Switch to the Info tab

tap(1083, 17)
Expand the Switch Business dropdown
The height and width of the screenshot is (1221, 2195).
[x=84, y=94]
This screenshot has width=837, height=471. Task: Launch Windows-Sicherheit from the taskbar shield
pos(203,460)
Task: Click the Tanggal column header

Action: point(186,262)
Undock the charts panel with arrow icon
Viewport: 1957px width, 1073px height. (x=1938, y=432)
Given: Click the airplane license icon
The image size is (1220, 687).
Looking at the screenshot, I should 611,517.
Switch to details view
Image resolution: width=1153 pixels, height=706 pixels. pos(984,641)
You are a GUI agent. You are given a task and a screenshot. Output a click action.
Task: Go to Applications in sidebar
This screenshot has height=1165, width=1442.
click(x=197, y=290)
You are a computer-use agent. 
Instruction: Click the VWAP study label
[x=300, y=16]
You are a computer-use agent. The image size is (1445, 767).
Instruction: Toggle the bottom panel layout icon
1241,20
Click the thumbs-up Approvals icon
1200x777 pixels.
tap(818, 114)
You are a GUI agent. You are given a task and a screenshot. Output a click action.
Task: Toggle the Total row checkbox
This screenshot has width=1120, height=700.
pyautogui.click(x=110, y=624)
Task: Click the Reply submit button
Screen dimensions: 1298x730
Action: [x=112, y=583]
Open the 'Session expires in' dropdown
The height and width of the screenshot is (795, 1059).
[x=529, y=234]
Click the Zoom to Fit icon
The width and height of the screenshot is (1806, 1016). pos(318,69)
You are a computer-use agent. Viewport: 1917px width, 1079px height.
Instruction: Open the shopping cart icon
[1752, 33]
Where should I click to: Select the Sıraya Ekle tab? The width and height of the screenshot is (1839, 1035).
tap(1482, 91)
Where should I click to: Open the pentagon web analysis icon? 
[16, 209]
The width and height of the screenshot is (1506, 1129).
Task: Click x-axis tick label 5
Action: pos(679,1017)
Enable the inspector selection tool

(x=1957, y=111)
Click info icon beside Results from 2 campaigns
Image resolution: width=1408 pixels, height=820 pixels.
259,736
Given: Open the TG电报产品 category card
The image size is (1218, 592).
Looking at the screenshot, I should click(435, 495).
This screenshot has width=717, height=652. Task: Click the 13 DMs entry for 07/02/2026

━━━━━━━━

(INSTRUCTIONS FOR THE TASK):
Where a line in the records above contains "computer", include it in the count, and give only that number.

(ANSWER FOR THIS EXERCISE):
3